== TASK PROMPT ==
While reading through the material below, copy each line that holds the word "with".

== DATA UNDER STUDY ==

****************

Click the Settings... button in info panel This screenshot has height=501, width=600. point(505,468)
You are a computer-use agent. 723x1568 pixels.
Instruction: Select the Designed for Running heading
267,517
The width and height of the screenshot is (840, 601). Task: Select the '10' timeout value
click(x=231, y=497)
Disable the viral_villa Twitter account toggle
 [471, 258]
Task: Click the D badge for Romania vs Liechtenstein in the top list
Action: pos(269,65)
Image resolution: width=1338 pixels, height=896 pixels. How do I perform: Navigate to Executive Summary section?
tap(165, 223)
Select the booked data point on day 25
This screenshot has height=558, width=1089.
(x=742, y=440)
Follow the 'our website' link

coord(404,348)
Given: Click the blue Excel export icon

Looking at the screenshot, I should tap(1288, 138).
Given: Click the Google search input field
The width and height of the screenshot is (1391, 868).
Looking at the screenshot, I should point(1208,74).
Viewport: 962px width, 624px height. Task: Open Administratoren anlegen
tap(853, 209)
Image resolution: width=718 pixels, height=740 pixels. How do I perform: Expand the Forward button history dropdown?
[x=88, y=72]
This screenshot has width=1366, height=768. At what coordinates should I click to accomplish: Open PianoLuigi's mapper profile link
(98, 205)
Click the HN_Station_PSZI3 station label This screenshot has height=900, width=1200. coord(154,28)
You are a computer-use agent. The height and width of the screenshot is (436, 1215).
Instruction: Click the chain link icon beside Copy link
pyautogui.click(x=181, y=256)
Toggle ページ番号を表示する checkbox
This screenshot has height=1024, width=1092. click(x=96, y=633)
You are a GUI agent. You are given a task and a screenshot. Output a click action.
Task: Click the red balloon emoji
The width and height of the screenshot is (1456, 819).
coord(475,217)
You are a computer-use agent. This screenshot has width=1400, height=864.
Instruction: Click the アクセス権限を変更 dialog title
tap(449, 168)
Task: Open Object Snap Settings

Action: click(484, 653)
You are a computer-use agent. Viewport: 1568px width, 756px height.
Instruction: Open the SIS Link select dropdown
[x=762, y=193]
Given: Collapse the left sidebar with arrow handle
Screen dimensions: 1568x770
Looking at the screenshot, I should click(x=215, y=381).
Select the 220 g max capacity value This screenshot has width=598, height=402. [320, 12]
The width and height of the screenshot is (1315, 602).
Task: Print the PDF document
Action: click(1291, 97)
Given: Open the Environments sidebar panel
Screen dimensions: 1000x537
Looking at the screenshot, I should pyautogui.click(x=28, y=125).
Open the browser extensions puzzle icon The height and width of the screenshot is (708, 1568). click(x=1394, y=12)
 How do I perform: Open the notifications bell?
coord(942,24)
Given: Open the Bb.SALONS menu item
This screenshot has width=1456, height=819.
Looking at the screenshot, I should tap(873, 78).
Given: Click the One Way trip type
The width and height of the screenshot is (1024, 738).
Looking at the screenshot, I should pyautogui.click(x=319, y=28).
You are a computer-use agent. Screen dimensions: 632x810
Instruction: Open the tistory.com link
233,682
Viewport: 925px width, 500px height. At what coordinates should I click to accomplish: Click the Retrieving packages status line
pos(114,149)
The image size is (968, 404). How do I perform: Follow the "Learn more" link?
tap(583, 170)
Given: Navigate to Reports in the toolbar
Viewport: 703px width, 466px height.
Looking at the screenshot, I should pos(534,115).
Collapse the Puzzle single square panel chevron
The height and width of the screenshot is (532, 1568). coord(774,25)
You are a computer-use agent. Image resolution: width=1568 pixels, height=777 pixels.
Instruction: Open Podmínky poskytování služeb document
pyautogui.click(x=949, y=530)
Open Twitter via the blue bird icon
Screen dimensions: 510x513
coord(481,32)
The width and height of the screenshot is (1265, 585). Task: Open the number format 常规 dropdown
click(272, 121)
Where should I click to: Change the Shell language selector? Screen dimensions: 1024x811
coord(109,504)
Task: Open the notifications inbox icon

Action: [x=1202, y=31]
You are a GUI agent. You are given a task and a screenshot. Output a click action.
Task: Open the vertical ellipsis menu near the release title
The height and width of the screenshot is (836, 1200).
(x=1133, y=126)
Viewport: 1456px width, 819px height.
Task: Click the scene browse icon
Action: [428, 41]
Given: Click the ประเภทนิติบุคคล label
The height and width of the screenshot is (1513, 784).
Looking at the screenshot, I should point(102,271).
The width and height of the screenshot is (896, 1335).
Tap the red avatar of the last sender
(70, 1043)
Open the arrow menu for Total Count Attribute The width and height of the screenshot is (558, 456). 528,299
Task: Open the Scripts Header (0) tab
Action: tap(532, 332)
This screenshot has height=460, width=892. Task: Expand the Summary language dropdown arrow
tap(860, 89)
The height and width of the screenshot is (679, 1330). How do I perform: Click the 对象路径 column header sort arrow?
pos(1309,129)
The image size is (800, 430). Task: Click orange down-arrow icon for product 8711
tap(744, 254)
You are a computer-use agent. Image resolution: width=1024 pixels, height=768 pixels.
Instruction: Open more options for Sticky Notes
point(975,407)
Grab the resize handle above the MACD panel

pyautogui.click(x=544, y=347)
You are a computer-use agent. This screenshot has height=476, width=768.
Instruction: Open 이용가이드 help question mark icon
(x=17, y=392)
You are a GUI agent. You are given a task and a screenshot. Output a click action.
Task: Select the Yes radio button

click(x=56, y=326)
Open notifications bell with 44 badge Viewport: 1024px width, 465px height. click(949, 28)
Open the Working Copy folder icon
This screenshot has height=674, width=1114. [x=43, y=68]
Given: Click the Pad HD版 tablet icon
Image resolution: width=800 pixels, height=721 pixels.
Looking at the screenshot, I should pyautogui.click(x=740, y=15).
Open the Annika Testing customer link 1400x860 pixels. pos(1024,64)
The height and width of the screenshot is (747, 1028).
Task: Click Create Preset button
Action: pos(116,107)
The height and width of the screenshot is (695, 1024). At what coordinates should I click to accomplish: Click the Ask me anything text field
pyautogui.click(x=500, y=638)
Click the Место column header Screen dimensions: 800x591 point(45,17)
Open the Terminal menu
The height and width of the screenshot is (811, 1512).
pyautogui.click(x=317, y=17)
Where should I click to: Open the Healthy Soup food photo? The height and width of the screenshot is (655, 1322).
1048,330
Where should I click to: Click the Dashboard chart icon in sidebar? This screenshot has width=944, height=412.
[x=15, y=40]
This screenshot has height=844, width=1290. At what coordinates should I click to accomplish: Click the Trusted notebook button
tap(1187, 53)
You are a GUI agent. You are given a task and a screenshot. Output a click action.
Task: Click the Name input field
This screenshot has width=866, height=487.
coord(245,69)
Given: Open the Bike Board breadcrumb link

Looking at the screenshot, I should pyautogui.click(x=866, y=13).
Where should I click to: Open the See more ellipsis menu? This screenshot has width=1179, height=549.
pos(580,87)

****************

== ANSWER BELOW ==
Given: Collapse the left sidebar with arrow handle
Open notifications bell with 44 badge Viewport: 1024px width, 465px height. click(949, 28)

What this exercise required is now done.